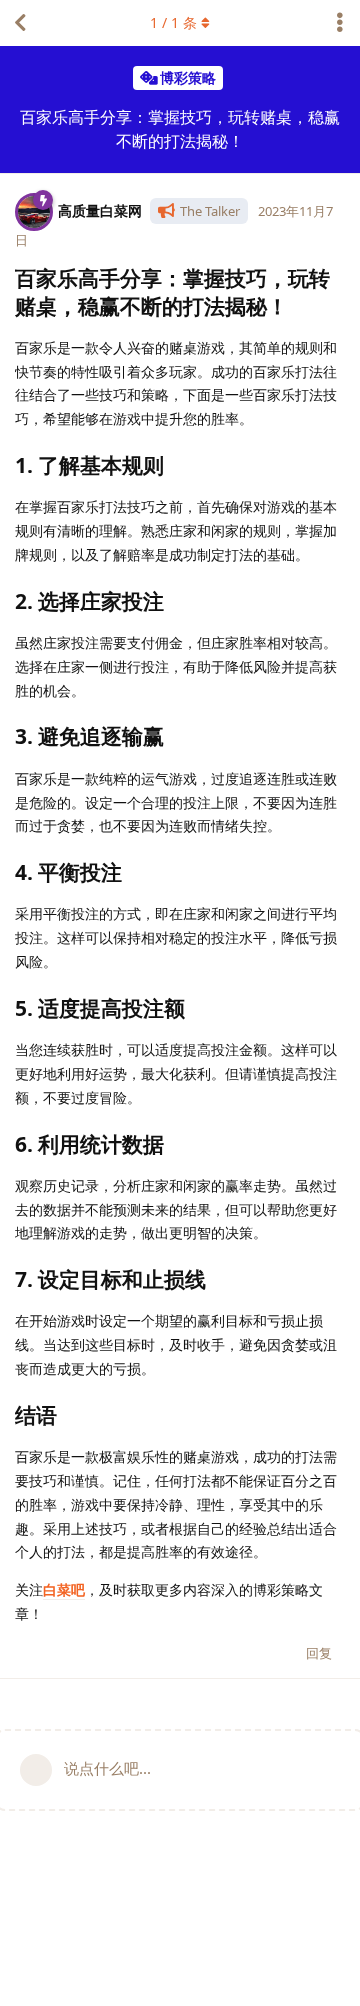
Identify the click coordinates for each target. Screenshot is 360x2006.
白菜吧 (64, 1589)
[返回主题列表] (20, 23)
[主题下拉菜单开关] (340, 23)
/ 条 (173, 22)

********

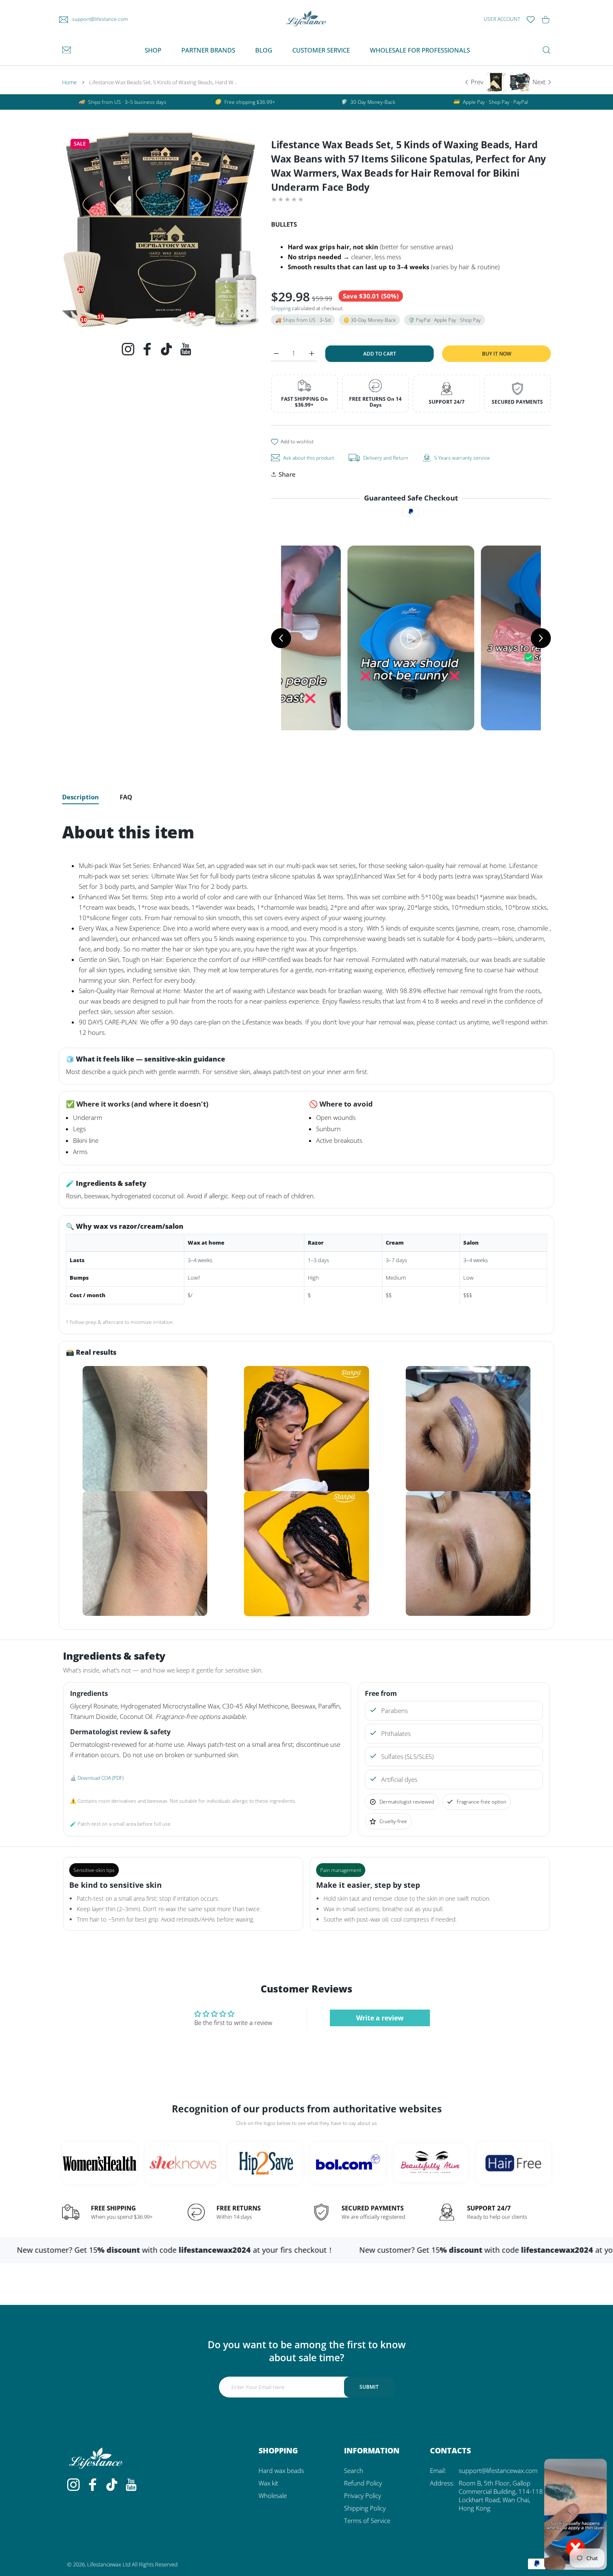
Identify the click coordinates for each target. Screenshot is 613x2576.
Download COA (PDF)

********

* EXERCISE BRIEF *
Using the data above, repeat exactly the lines that begin at the line with "Screenshot is 613x2576." and end at the line with "Download COA (PDF)", both ends included.

* EXERCISE ANSWER *
Identify the click coordinates for each target. Screenshot is 613x2576.
Download COA (PDF)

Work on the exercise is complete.